From the Blog

Jul
19
Posted by Jake DiMare at 2:17 pm
Jackie on the bow

Jackie on the bow

Last Sunday Jackie and I continued the Basic Keel Boat course at Courageous Sail in Charlestown, Ma. Although she doesn’t want to admit it, her abilities have improved considerably in the last two months. She’s well on her way to being a confident, competent skipper.

In the shot above she’s preparing to assist with landing on the docks by handling the bowline. This responsibility requires dexterity, timing and knowledge of what’s what on the boat. In order to be a successful sailor one must know the ropes. For a new sailor this lack of knowledge can be daunting.

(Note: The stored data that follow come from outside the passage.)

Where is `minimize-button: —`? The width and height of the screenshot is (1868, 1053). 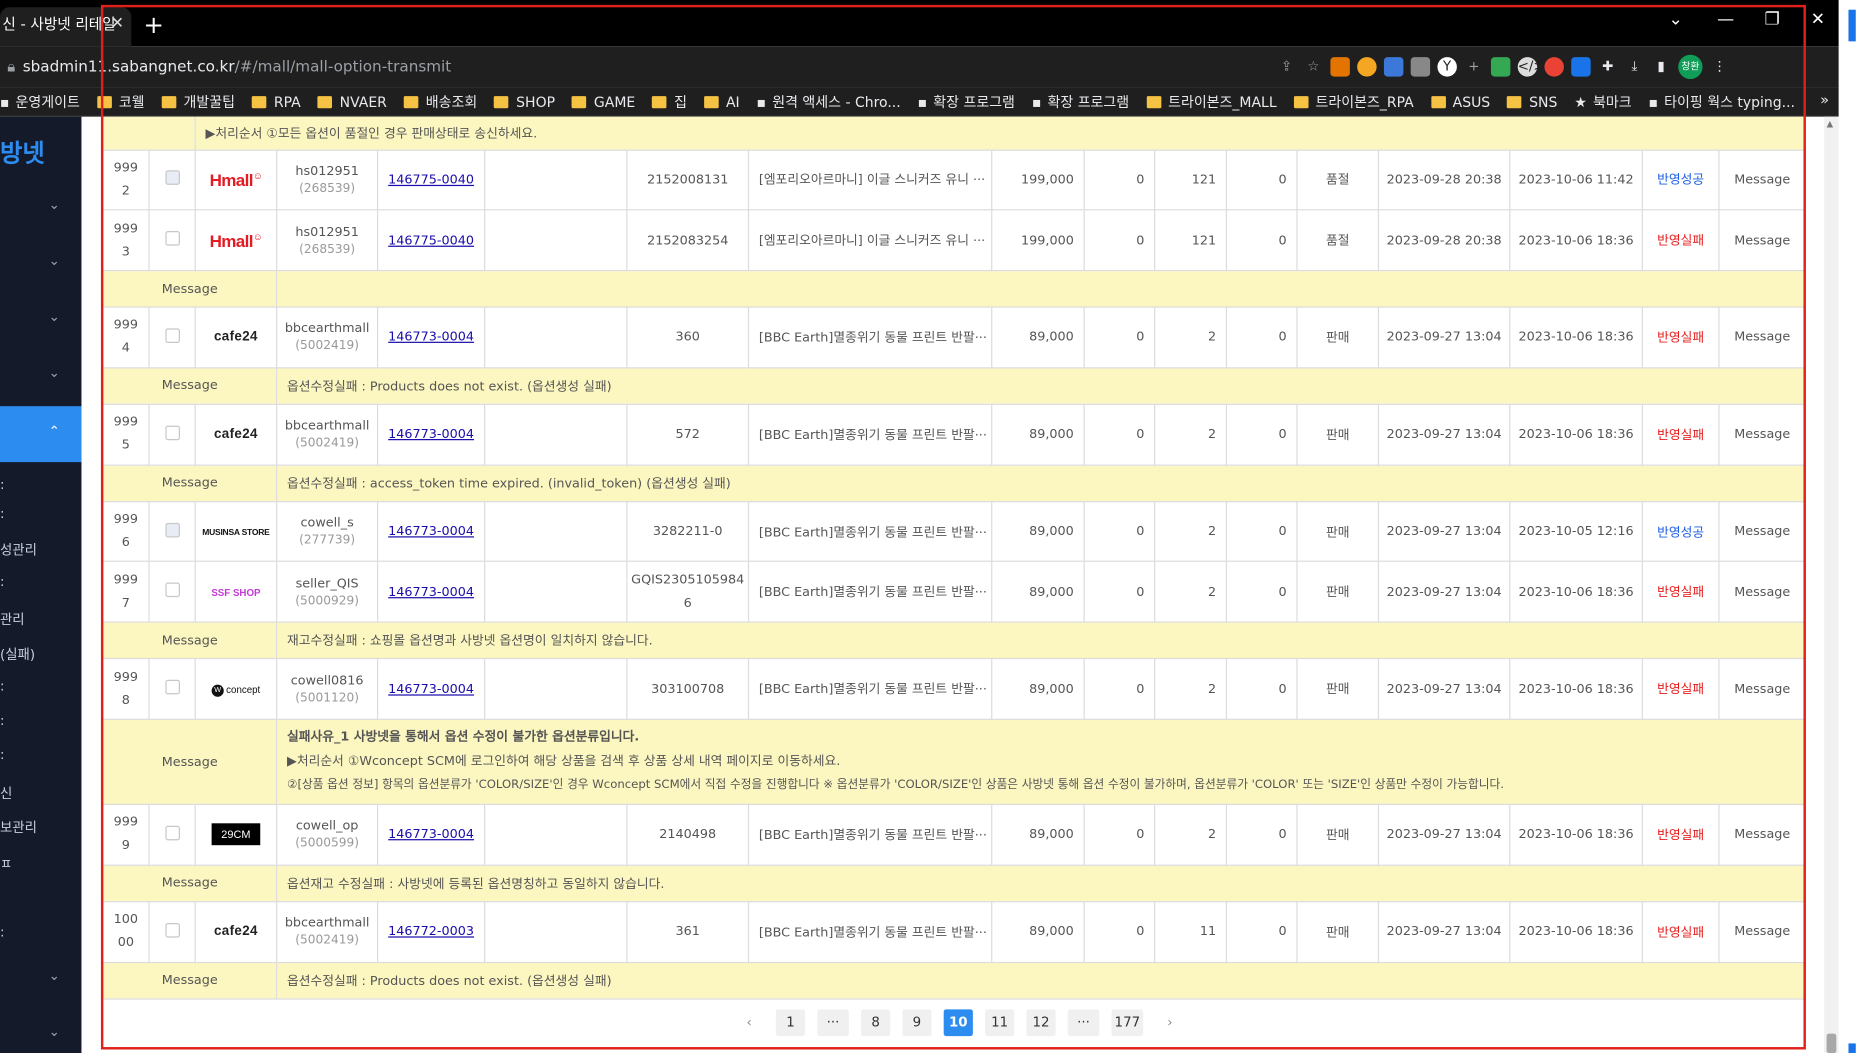 minimize-button: — is located at coordinates (1726, 20).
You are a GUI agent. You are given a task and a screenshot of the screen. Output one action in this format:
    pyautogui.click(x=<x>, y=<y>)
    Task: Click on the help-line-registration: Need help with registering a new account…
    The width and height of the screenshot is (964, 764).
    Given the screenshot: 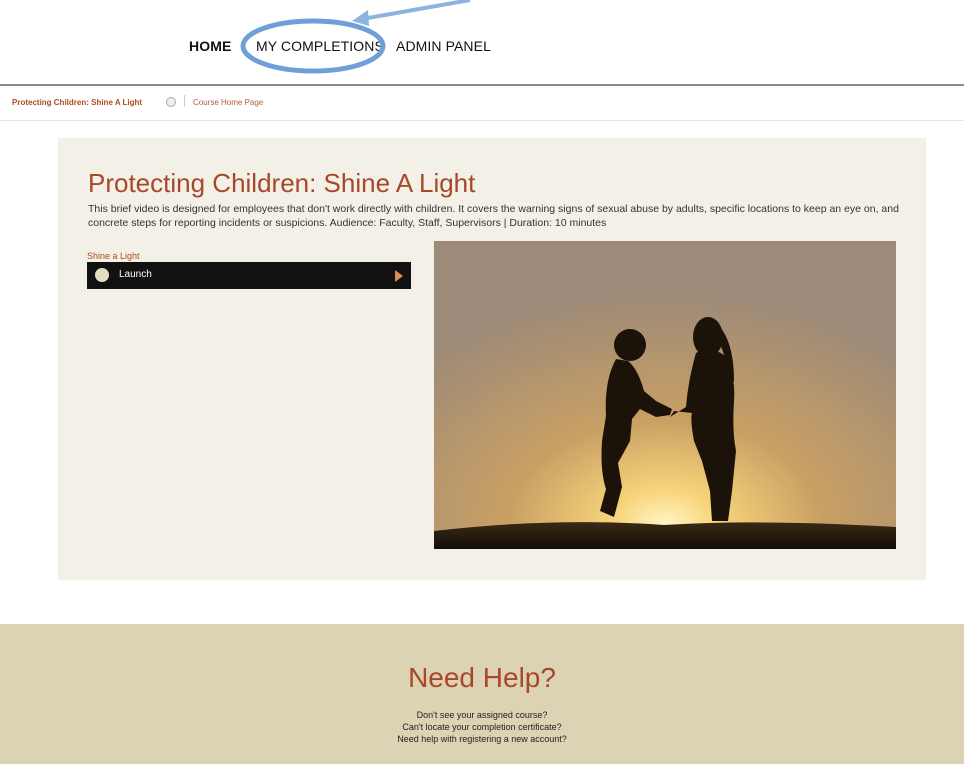 What is the action you would take?
    pyautogui.click(x=482, y=739)
    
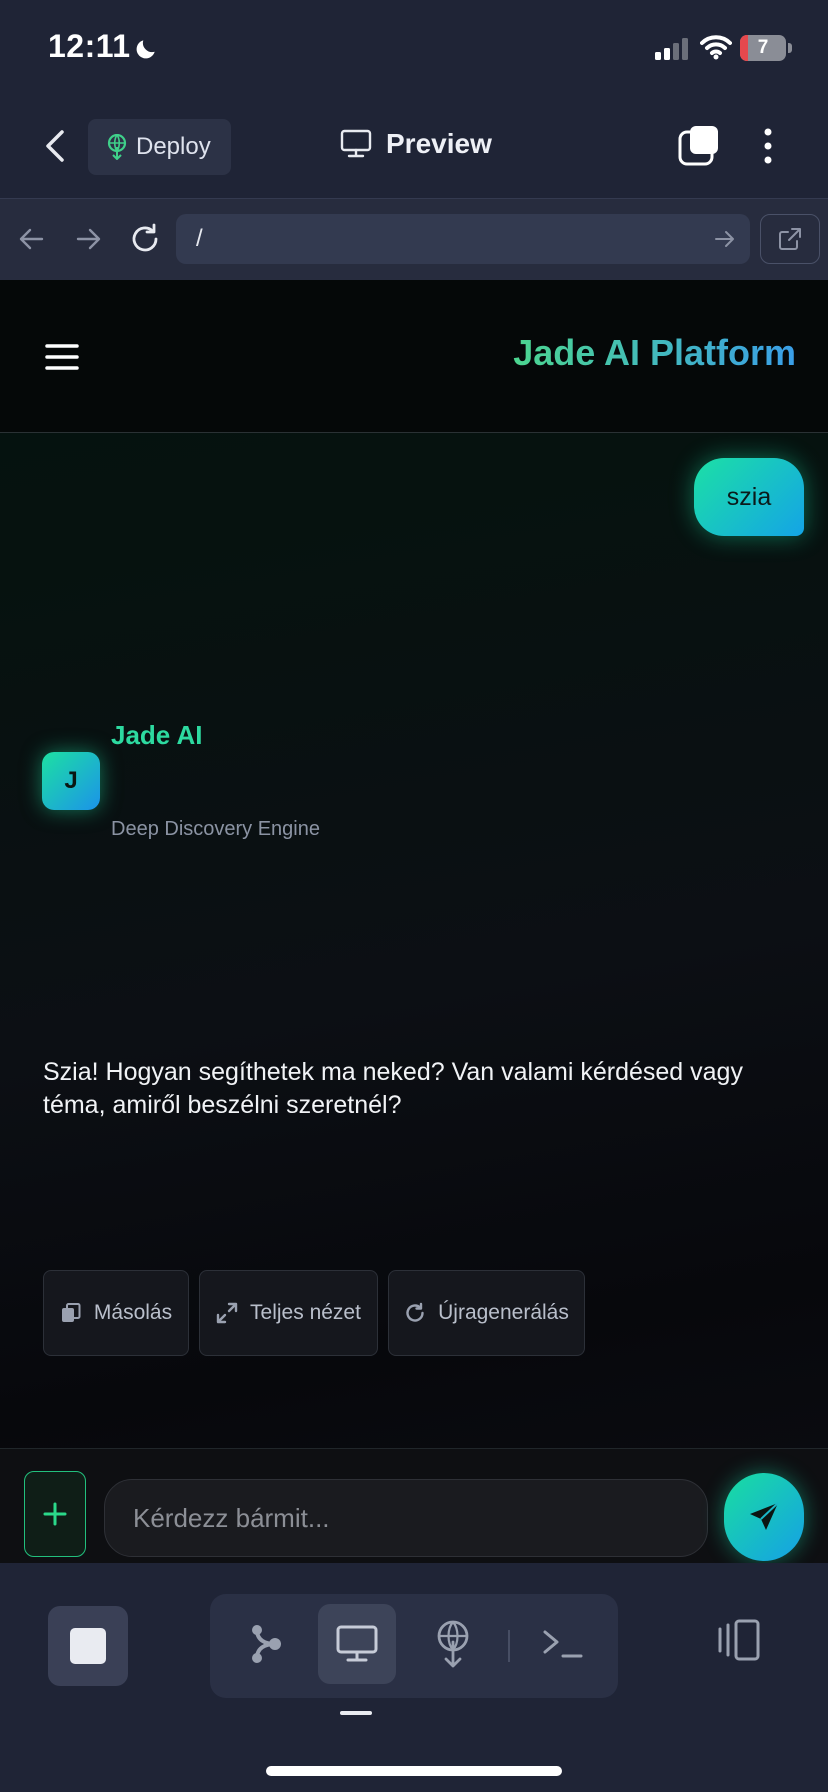 The height and width of the screenshot is (1792, 828). I want to click on active-tool-indicator, so click(356, 1713).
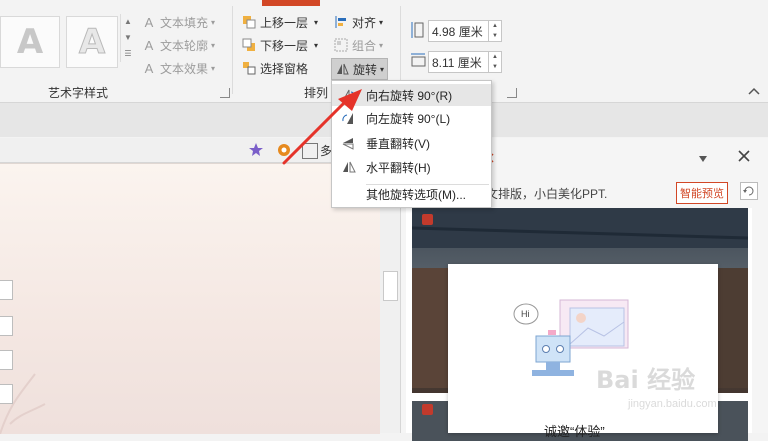  I want to click on refresh-icon, so click(749, 191).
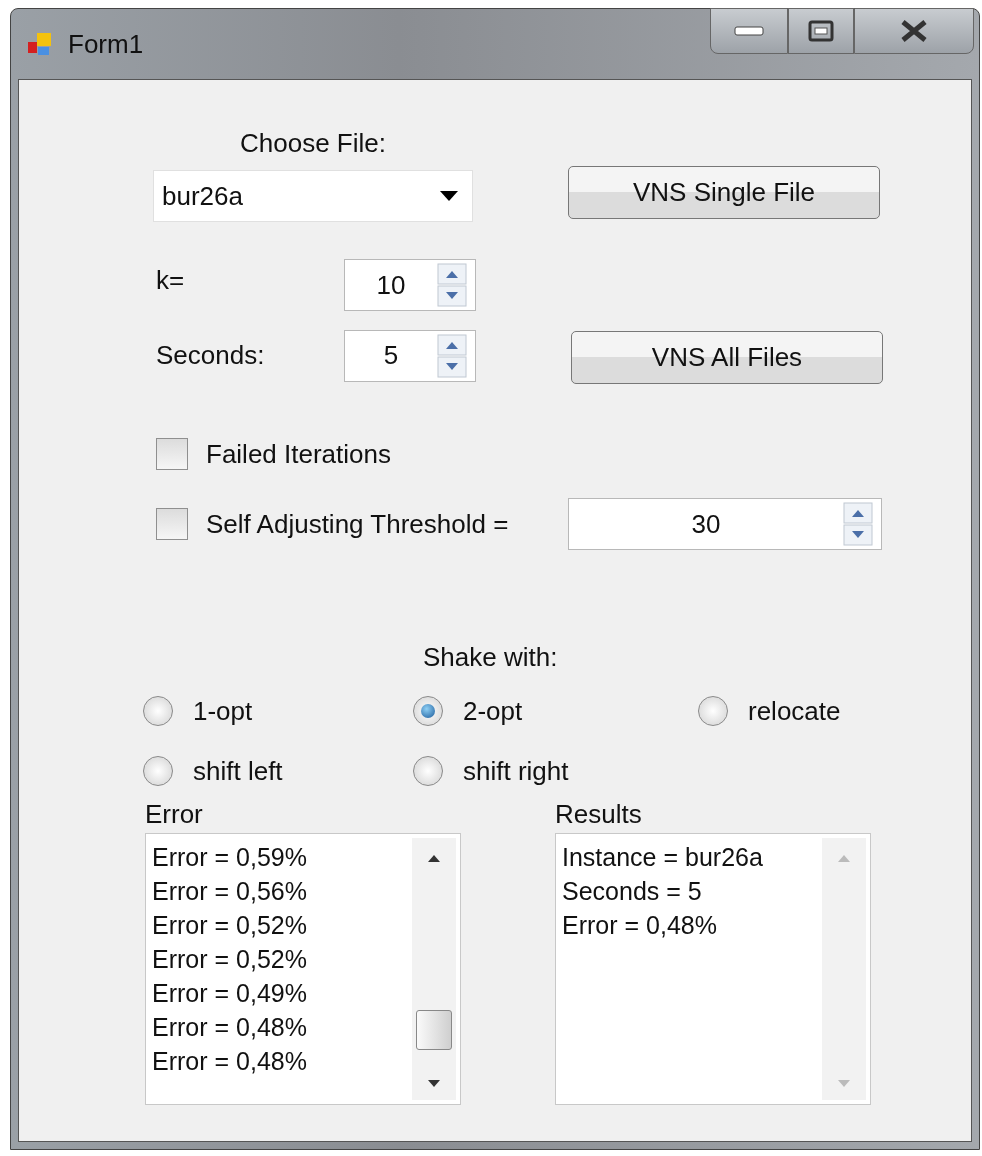 This screenshot has height=1156, width=982. Describe the element at coordinates (632, 892) in the screenshot. I see `list-item: Seconds = 5` at that location.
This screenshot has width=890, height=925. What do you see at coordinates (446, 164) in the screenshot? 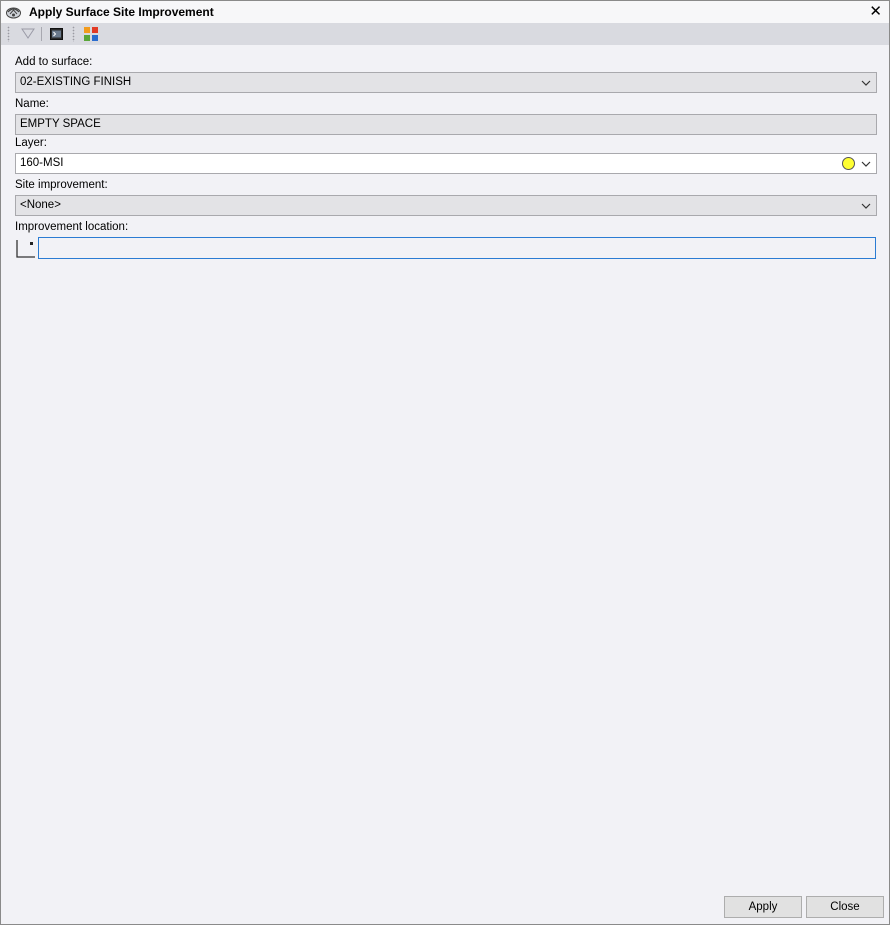
I see `layer-dropdown: 160-MSI` at bounding box center [446, 164].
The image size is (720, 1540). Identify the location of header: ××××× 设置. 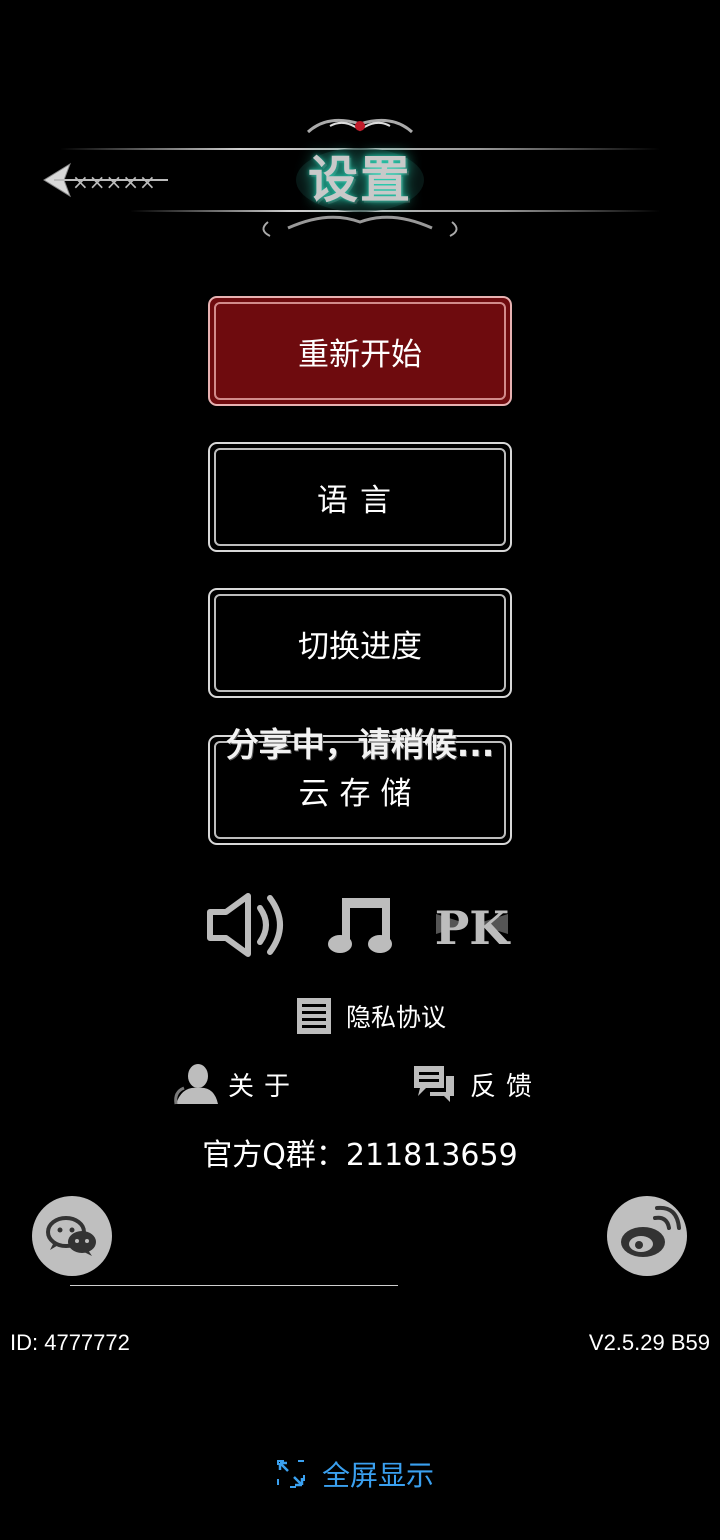
(360, 180).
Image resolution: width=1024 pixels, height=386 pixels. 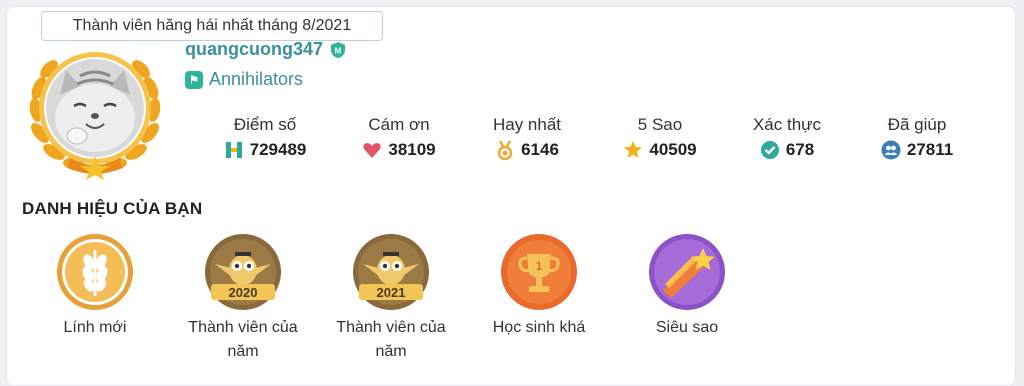 What do you see at coordinates (392, 292) in the screenshot?
I see `badge-year: 2021` at bounding box center [392, 292].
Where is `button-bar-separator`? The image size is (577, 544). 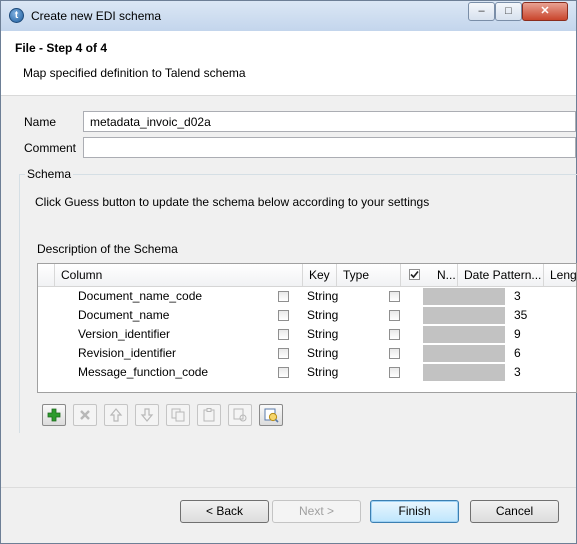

And it has been a challenge for me as well. Although I sailed quite a bit as a boy, it’s been many, many years since I had to know the difference between a Jib Sheet and a Main Halyard on a moments notice…Let alone communicate these terms to anyone else on the boat calmly and efficiently. But I have a lot of context and like so many other things in life that create anxiety…I find it comforting to know I am not alone. Since man first ventured onto the sea we’ve needed to communicate in order for two or more people to handle any type of vessel. In order to be able to communicate effectively it is necessary for everything on the boat to have a name…And so it does.

 

The term ‘Learning the Ropes’ is in fact a nautical term and describes an experience every young sailor would endure when they would literally learn the name of every rope (and any other object on a sailing vessel). I’ve read about this ritual a couple of times and my favorite telling is in Rudyard Kipling’s ‘Captain’s Courageous’ where Harvey, a young boy on board a New England schooner for the first time, is followed around by Long Jack, a grizzled old sailor and punished with a lashing each time he mistakes a rope. Here’s a quote from the novel:

There’s good and just reason for ivry rope aboard, or else ‘t would be overboard. D’ ye follow me? Tis dollars an’ cents I’m puttin’ into your pocket, ye skinny little supercargo, so that f’whin ye’ve filled out ye can ship from Boston to Cuba an tell them Long Jack larned you. Now I’ll chase ye around a piece, callin the ropes, an you’ll lay your hand on thim as I call.

This has always been one of my favorite stories and a must read for anyone who loves the ocean.